• CONSIGNE DE TRAVAIL 1:
Pouvez-vous reproduire à l'identique, dans l'article ci-dessous sur les journées de psychiatrie d'Annaba, tout ce qui va de « Septièmes journées de » jusqu'à « nombreuses situations vécues. » ?
• CONSIGNE DE TRAVAIL 2:
Pourriez-vous reprendre l'article ci-dessous sur les journées de psychiatrie d'Annaba et le prolonger à la suite de sa dernière phrase ?

Septièmes journées de psychiatrie à Annaba

400 millions de malades mentaux dans le monde

N'étaient les interventions des professeurs Moron et Boudef ainsi que celle de Mme Casadebaig, du Groupe d'étude de prévention de suicide (GEPS), la 7e édition des journées de psychiatrie organisée à Annaba les 2 et 3 octobre 2002 serait passée inaperçue.

Venu de France à l'invitation de ses pairs algériens, le Pr Moron avait dû, à maintes reprises, solliciter les participants à cette rencontre pour qu'ils le questionnent et débattent sur le thème qu'il avait traité dans sa communication. Principalement axée sur le suicide dans les pays développés, cette dernière comportait de nombreuses situations vécues.

• DONNÉES À ANALYSER:
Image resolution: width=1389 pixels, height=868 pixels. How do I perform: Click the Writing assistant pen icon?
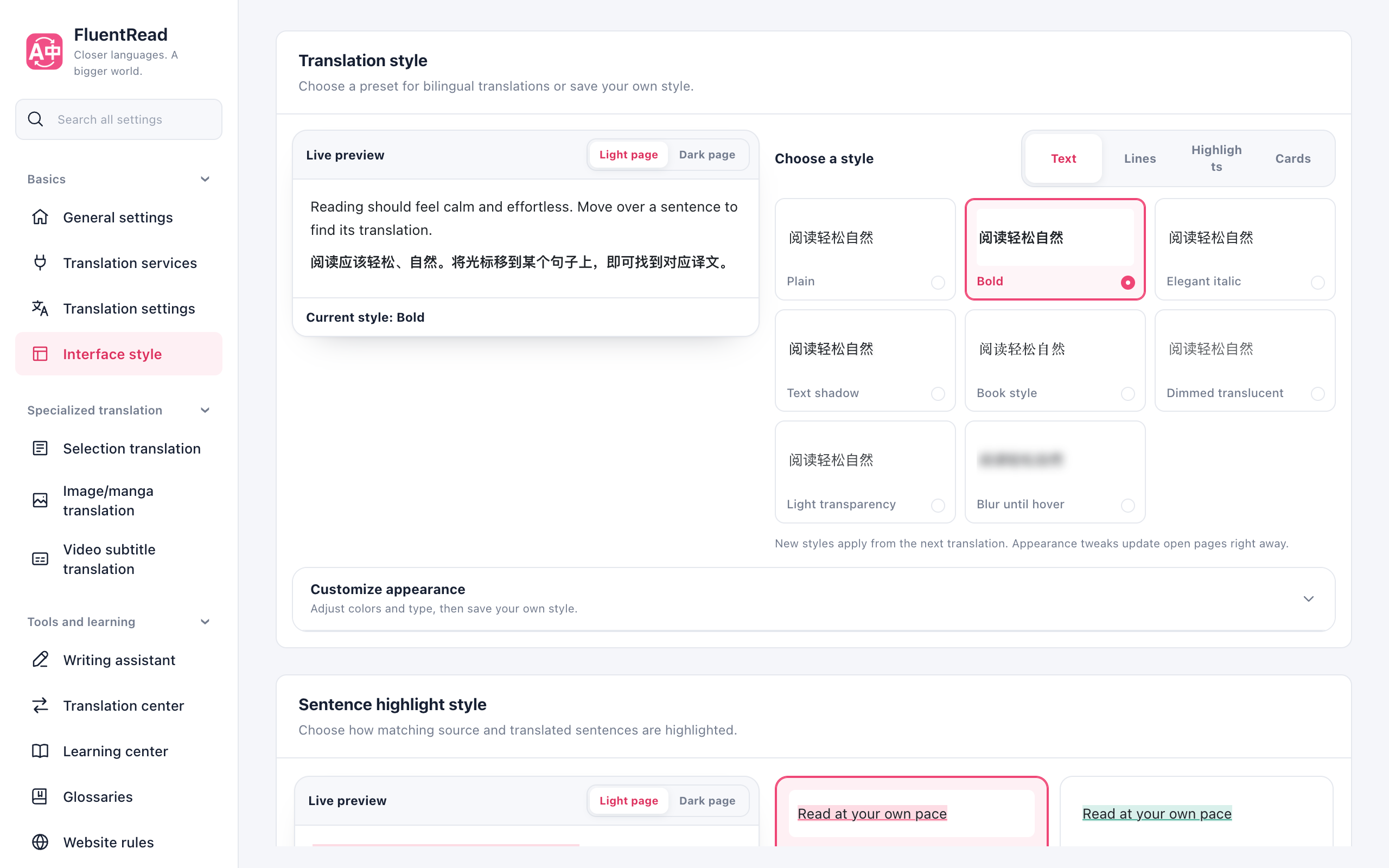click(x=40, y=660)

* * *

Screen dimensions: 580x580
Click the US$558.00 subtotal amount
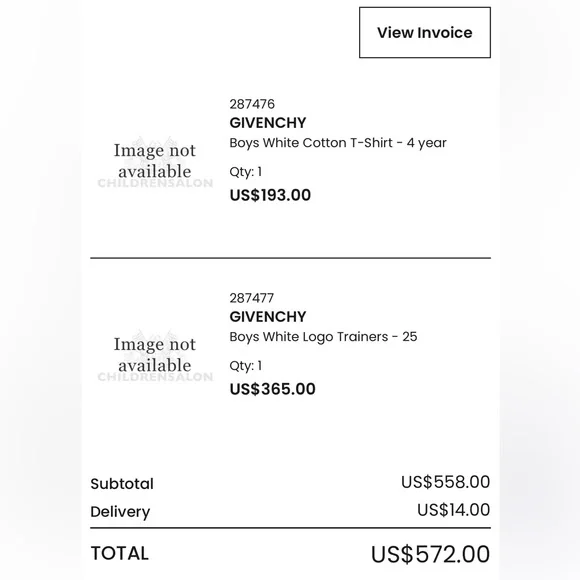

...

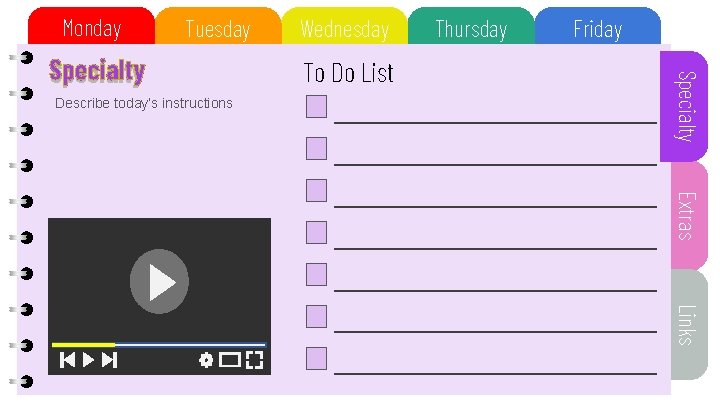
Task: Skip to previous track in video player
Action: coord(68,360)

• RÉSULTAT 1:
Septièmes journées de psychiatrie à Annaba

400 millions de malades mentaux dans le monde

N'étaient les interventions des professeurs Moron et Boudef ainsi que celle de Mme Casadebaig, du Groupe d'étude de prévention de suicide (GEPS), la 7e édition des journées de psychiatrie organisée à Annaba les 2 et 3 octobre 2002 serait passée inaperçue.

Venu de France à l'invitation de ses pairs algériens, le Pr Moron avait dû, à maintes reprises, solliciter les participants à cette rencontre pour qu'ils le questionnent et débattent sur le thème qu'il avait traité dans sa communication. Principalement axée sur le suicide dans les pays développés, cette dernière comportait de nombreuses situations vécues.

• RÉSULTAT 2:
«La façon avec laquelle est décrit l'acte du suicide par les médias est subversive. Elle l'est particulièrement en milieu juvénile où les tentatives de suicide sont devenues presque habituelles. C'est la conclusion majeure à laquelle je suis arrivé après 40 ans de carrière et 12 000 tentatives de suicide traitées.» Contrairement aux autres intervenants, ce psychiatre avait présenté à l'appui de ses affirmations des exemples frappants touchant principalement des jeunes de 15 à 24 ans.«En médiatisant les cas de suicide et en l'absence de soutien psychologique en milieux environnants, ces jeunes considèrent le suicide comme mode de choix de fin de vie, c'est-à-dire qu'ils décident de vivre autrement», a précisé le Pr Moron se référant à des études qui lui ont permis de déterminer que les modes les plus usités restent la pendaison et l'empoisonnement par les médicaments. Pour illustrer ses affirmations, il a précisé : «En Europe et au Japon, ces jeunes choisissent de mourir de la même manière que leurs idoles acteurs et artistes. C'est la contagiosité de la crise suicidaire.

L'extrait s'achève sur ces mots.